A similar shift is true in competition policy, where for decades policy was attuned to a consumer welfare lodestar. Firms being very large or merging wasn’t seen as a problem per se — it was the impacts of their behaviour on consumers’ well-being that mattered. Yet Biden’s appointments now suggest a regression to a neo-structuralist competition policy: one that sees large firms, particularly digital platforms, as having dangerous monopoly powers that harm competition, customers, and even democracy in less discernible ways.

Now, this all forms a more expansive vision of government economic omnipotence, justifying a greater claim on the private sector’s resources. Yes, Biden wants to upgrade US economic infrastructure, from rail and road to broadband and water. But he would pay for much of this by sucking more money through higher business taxes and joining with other governments to form an international tax cartel to ensure capital can’t flee. Government, in Biden’s view, allocates resources to projects better to enhance social welfare than companies and investors.

What’s more, the definition of what it is “essential” for government to provide is expanding. Biden’s Democratic colleagues increasingly include childcare and elderly care in their definition of “infrastructure”, implying the state must provide these important services. Add to this Biden going much further in embracing industrial planning than his predecessor, especially on climate change, and you have a proposed step break in the size and scope of government, undergirded by optimistic assumptions about the efficacy of the public sector.

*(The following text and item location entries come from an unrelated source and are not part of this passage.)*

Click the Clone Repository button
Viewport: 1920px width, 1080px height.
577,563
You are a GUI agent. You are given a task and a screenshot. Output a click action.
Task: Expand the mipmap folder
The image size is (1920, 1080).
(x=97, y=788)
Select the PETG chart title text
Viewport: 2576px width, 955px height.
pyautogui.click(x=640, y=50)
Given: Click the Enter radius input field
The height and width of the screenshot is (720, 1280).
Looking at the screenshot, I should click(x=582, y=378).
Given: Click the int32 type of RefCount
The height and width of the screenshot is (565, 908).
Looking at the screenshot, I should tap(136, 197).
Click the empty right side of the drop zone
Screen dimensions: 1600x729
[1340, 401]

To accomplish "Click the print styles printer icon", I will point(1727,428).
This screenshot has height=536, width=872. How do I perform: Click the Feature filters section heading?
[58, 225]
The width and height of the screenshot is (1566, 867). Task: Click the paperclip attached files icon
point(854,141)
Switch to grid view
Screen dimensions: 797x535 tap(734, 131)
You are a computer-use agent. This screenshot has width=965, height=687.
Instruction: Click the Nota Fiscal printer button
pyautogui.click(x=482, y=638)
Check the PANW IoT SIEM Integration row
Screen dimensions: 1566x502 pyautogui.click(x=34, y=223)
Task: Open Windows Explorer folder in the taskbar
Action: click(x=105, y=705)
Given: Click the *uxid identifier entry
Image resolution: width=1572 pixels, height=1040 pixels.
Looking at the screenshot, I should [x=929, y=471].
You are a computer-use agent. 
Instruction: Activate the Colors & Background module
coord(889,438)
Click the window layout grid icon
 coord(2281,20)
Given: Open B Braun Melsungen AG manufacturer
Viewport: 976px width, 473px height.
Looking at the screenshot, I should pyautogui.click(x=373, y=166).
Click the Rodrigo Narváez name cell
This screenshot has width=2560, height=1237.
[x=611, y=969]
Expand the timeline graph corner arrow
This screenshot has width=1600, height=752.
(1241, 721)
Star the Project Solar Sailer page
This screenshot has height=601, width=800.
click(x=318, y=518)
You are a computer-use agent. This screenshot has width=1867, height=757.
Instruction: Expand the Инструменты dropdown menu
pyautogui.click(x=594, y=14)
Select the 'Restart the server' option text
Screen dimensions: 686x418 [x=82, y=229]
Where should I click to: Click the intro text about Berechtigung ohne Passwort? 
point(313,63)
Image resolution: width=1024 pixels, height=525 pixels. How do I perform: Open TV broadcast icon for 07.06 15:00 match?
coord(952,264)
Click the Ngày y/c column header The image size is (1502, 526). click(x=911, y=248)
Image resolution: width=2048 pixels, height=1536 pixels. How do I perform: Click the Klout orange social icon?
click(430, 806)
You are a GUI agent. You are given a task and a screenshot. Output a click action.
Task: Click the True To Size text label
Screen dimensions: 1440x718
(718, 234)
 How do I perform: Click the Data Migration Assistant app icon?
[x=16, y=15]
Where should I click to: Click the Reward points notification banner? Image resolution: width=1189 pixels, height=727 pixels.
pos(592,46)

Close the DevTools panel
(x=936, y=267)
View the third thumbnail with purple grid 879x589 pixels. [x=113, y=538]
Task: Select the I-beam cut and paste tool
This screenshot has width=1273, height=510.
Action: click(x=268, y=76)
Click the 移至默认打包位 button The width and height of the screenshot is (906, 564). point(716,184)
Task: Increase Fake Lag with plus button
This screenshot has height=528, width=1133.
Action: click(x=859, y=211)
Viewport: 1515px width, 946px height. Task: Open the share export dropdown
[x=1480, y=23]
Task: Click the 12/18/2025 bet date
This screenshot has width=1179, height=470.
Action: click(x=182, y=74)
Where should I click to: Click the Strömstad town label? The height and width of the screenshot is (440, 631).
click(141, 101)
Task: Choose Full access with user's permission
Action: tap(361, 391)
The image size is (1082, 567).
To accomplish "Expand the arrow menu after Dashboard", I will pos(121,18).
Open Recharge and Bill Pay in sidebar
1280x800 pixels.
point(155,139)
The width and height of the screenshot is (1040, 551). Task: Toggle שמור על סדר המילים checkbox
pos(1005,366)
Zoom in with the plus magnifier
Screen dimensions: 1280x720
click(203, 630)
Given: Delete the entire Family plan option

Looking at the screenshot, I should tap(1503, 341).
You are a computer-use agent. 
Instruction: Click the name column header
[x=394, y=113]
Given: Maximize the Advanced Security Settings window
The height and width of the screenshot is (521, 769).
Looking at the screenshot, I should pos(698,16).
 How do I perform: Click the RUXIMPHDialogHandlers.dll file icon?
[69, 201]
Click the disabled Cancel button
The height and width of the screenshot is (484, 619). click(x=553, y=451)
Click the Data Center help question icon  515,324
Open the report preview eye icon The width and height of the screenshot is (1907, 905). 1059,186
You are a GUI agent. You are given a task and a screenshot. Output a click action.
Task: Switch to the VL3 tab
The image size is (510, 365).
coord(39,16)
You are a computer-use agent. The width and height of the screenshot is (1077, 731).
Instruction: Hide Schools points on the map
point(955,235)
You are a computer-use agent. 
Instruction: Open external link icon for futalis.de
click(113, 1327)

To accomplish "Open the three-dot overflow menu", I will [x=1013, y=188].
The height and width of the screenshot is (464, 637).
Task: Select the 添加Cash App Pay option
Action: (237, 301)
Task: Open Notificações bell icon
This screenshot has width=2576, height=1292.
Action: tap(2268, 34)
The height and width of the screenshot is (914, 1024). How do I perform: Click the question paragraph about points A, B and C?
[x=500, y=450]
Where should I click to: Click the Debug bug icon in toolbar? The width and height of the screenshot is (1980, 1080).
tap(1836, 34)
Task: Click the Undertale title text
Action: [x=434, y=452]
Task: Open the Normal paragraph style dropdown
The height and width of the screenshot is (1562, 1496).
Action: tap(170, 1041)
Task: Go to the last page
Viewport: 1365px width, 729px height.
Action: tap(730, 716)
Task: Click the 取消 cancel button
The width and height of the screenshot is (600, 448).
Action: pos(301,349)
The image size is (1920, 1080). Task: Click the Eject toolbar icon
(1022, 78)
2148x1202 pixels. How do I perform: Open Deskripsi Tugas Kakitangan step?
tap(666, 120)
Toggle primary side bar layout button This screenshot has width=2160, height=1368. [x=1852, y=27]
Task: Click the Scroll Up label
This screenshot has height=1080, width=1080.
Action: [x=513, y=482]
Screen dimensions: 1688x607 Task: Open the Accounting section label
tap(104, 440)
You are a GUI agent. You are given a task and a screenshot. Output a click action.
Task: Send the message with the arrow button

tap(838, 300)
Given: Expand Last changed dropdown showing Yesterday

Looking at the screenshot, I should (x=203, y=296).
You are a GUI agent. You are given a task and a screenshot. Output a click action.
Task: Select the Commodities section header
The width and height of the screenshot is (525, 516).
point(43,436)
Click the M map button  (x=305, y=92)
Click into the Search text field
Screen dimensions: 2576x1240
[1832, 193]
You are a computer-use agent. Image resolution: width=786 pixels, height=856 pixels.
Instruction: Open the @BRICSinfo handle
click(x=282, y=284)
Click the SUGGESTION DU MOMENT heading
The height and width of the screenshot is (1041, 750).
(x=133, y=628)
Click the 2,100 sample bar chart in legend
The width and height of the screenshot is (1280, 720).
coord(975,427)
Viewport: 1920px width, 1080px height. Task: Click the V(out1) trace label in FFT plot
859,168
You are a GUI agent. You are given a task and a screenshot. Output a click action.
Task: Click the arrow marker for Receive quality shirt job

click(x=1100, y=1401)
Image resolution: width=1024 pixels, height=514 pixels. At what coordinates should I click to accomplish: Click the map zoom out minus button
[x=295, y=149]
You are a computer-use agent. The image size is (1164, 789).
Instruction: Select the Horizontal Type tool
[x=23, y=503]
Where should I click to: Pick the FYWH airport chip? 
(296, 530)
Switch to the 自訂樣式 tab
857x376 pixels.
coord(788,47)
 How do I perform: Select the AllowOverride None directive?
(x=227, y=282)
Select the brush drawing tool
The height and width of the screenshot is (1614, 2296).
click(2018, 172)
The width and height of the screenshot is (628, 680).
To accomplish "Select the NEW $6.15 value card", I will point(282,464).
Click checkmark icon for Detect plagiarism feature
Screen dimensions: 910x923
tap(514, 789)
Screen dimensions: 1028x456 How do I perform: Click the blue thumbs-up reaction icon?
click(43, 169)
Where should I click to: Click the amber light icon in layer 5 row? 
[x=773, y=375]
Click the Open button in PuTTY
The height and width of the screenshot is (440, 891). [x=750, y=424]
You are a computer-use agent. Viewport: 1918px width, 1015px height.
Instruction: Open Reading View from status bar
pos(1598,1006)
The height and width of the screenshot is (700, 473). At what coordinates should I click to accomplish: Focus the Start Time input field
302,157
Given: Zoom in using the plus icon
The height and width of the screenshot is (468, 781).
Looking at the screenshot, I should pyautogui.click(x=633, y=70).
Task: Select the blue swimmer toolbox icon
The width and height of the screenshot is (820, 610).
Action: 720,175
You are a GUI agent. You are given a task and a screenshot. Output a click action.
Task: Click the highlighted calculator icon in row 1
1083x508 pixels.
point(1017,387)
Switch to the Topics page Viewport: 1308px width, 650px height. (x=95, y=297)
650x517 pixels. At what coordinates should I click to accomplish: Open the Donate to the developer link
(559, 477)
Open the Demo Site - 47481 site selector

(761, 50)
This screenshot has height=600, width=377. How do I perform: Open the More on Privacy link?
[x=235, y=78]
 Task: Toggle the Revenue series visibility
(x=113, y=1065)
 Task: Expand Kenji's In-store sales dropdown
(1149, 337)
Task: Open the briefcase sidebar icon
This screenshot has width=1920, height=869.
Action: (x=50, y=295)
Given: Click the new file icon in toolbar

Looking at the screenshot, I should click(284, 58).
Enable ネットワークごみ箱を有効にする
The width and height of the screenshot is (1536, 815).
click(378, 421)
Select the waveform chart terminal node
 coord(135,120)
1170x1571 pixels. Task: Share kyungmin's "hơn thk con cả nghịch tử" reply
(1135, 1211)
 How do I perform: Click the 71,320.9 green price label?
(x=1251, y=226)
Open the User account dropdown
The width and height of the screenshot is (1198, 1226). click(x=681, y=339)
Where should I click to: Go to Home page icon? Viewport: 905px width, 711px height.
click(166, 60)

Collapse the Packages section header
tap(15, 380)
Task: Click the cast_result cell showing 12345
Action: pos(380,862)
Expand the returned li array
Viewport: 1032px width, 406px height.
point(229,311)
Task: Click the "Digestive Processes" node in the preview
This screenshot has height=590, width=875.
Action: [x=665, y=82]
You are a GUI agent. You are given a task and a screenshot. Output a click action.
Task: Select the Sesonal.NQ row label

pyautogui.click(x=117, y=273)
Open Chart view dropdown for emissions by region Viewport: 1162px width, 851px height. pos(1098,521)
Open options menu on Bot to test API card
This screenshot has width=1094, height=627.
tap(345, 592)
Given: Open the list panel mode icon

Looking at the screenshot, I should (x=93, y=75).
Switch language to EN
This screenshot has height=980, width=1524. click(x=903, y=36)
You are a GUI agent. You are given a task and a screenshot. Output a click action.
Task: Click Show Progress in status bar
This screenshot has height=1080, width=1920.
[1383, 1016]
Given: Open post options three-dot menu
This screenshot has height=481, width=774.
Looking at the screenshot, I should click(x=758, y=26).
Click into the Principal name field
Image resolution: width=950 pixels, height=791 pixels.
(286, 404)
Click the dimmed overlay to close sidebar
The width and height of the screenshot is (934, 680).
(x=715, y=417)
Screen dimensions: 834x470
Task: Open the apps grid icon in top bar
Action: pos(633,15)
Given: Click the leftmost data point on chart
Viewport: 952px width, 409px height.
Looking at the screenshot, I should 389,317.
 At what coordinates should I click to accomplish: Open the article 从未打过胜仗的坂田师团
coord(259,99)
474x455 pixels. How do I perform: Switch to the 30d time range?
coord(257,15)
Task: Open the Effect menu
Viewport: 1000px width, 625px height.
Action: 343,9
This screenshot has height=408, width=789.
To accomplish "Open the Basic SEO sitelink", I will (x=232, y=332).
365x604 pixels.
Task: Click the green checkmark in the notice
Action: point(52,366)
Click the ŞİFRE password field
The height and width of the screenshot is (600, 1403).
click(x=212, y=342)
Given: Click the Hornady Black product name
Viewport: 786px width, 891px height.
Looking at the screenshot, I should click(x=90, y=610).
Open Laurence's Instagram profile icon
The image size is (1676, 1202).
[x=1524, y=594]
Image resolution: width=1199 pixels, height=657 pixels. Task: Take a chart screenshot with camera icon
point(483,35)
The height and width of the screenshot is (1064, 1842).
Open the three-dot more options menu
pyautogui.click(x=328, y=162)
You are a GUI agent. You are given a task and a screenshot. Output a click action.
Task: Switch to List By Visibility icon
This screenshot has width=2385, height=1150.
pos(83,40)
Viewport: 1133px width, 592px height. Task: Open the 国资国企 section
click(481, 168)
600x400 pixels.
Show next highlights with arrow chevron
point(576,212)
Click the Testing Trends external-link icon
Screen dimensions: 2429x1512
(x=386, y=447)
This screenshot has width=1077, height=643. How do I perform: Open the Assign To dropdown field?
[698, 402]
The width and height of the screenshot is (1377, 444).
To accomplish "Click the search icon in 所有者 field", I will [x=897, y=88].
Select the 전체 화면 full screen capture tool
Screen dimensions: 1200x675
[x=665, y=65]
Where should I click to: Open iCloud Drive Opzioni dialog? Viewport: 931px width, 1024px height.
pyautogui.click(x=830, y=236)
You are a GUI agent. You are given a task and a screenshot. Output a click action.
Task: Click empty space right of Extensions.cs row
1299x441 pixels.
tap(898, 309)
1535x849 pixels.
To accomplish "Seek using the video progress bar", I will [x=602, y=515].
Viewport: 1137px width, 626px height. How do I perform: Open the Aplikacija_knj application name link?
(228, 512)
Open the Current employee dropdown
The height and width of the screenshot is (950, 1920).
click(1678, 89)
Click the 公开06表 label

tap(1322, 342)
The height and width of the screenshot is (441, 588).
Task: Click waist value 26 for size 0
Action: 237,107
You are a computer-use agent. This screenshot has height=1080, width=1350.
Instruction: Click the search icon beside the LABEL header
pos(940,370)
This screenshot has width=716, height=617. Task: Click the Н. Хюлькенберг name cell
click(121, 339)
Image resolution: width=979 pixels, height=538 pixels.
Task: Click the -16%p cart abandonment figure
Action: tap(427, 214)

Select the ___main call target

It’s true, of course, that all governments change economic policy. Elections, as they say, have consequences. President Donald Trump himself slowed the growth of the regulatory state, cut taxes and ramped up trade protectionism. The point is, with Biden’s administration it’s difficult to identify a major economic policy area where they are not proposing a profound shift from the status quo. And, in most cases, that shift is predicated on very different assumptions or stories about how the economy works.